Hal tersebut diatur dalam Peraturan BPK Nomor 1 tahun 2017 tentang Standar Pemeriksaan Keuangan Negara sebagai pengganti SPKN yang ditetapkan sebelumnya melalui peraturan BPK nomor 1 tahun 2007.

Seluruh pihak yang melakukan auditing terhadap keuangan negara wajib memedomani beleid ini sebagai standarnya.

Tak terlalu sulit juga sebenarnya untuk mendapatkan opini WTP sehingga pemerintah daerah atau kementerian dan lembaga negara harus menyuap auditor BPK agar mendapatkan predikat audit tersebut.

Sepanjang laporan keuangannya ada kesesuaian dengan standar akuntansi pemerintah, kecukupan dalam pengungkapan, kepatuhan terhadap peraturan perundangan dan efektivitas sistem pengendalian internal, opini WTP hampir pasti bakal disandang.

Namun, lantaran Kabupaten Bogor sudah kadung ada kesalahan penggunaan anggaran di sana sini, makanya untuk mendapatkan opini WTP, mereka menyuap auditor BPK.

Ironisnya lagi mental-mental busuk pegawai BPK yang sebenarnya sudah mendapatkan gaji dan remunerasi berupa tunjangan kinerja yang cukup tinggi dibanding aparatur sipil negara (ASN) lain, memang kelihatannya memberi angin atau membuka peluang untuk itu.

Ya sudah, alhasil opini audit WTP menjadi lahan jual beli yang menggiurkan. Supply dan demand berlaku disini.

Diluaran, isu-isu miring terkait jual beli opini WTP ini menguar cukup kencang, bahkan harga-harganya sudah berselIweran ditetapkan.

Dan hal ini lah yang harus dibuktikan sebaliknya, oleh lembaga tinggi auditor negara tersebut.

Apabila personelnya kerap bermain lancung, jangan salahkan masyarakat tak lagi mempercayai hasil kerja mereka.

Andai demikian opini WTP yang merupakan peringkat tertinggi dari opini audit bakal lebih banyak dicibir.

"Akh, WTP-nya kan hasil beli, padahal laporam keuangannya sebenarnya centang perentang tak berkesesuaian dengan aturan yang ada.

Audit sendiri sebenarnya kegiatan yang merupakan keharusan dalam sebuah sistem organisasi, untuk mengukur efektifitas dan efesiensi penggunaan anggaran.

Secara umum audit  adalah suatu proses sistematis untuk memperoleh dan mengevaluasi bukti yang berhubungan "asersi" tentang tindakan dan kejadian ekonomi secara objektif untuk menentukan tingkat asersi dengan kriteria yang telah ditentukan dan mengkomunikasin hasilnya kepada pihak-pihak yang berkepentingan.

Sebagai tambahan informasi asersi adalah istilah manajemen yang kurang lebih berarti suatu rangkaian deklarasi terkait laporan keuangan secara keseluruhan, oleh pihak yang bertanggungjawab atas deklarasi tersebut.

Nah, hasil dari audit tersebut agar lebih mudah dipahami kalangan umum diberikan peringkat yang disebut opini audit yang terdiri dari lima jenis.

Pertama dan yang paling tinggi dan menJadi dambaan setiap lembaga teraudit, adalah Wajar Tanpa Pengecualian (Unqualified Opinion).

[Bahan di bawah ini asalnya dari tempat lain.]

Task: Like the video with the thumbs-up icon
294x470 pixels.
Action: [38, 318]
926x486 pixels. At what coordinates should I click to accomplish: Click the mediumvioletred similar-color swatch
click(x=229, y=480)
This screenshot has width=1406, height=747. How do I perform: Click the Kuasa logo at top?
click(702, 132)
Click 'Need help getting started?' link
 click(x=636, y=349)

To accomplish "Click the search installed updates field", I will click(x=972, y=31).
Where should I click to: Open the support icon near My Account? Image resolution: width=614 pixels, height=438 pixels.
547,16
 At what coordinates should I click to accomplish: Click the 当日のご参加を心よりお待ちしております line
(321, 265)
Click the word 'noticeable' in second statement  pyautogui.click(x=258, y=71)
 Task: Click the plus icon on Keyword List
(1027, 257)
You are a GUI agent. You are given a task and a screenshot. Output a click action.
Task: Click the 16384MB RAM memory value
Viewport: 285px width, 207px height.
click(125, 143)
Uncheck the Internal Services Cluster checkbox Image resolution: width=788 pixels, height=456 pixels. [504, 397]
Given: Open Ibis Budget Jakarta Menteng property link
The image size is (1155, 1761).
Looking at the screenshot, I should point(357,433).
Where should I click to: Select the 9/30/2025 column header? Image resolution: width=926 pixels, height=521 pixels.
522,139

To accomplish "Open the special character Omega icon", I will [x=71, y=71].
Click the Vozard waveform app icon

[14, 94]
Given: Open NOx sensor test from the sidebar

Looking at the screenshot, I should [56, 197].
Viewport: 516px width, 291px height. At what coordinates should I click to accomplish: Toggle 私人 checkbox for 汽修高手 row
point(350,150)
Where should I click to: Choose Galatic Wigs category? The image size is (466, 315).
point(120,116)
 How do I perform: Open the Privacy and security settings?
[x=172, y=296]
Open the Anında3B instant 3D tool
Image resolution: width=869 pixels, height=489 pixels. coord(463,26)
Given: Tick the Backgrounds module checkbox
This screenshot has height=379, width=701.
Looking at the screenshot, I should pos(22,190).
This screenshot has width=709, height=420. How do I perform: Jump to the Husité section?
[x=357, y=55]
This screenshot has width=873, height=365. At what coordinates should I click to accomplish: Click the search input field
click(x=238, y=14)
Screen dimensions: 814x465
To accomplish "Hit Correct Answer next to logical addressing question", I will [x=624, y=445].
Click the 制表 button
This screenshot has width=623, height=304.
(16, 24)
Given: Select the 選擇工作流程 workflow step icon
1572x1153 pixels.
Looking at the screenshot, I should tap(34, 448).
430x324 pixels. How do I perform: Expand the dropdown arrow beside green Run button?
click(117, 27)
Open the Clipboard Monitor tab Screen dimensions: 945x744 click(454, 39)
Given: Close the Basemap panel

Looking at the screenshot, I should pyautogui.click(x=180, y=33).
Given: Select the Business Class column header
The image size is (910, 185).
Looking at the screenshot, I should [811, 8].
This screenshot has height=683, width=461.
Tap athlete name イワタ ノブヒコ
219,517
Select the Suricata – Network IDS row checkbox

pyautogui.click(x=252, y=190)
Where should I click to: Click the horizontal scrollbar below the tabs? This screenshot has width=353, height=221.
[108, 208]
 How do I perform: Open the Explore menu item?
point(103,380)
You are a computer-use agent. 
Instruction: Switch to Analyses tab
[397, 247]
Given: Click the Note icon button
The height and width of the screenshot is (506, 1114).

Opini ini secara teori akan diberikan oleh auditor apabila auditor tak menemukan kesalahan yang material secara keseluruhan dari laporan keuangan dan laporan keuangannya dibuar sesuai dengan prinsip-prinsip akuntansi yang berlaku (PSAK).

Semua itu paling tidak sudah harus memnuhi beberapa kriteria sebagai berikut :

  1. Laporan keuangan lengkap
  2. Bukti audit yang dibutuhkan lengkap
  3. Standar umum dalam perikatan kerja telah diikuti sepenuhnya.
  4. Laporan keuangan telah disajikan sesuai PSAK yang berlaku dan konsisten.
  5. Tidak terdapat ketidaksesuaian yang cukup berarti mengenai perkembangan di masa depan (going concern).

Ketika semua kriteria tersebut sudah terpenuhi, WTP bagi lembaga teraudit menjadi keniscayaan.

Kedua, Opini Wajar dengan Pengecualian (Qualified Opinion).

Opini audit ini akan disematkan auditor apabila auditor menemukan terjadi kesalahan penyajian baik secara individual maupun agregasi yang material tetapi tidak pervasif atau berdampak kemana-mana terhadap laporan keuangan.

Ketiga, Wajar tanpa Pengecualian dengan paragraf Penjelasan (Modified Unqualified Opinion).

Jenis opini yang satu ini diberikan oleh auditor atas dasar keadaan tertentu yang tidak memiliki dampak secara langsung terhadap pendapat wajar.

Perbedaan dari jenis opini ini terletak pada paragraph penjelasan yang diberikan oleh auditor terkait dengan keadaan tertentu yang telah dinyatakan sebelumnya.

Keempat, Opini tidak Wajar (Adverse Opinion).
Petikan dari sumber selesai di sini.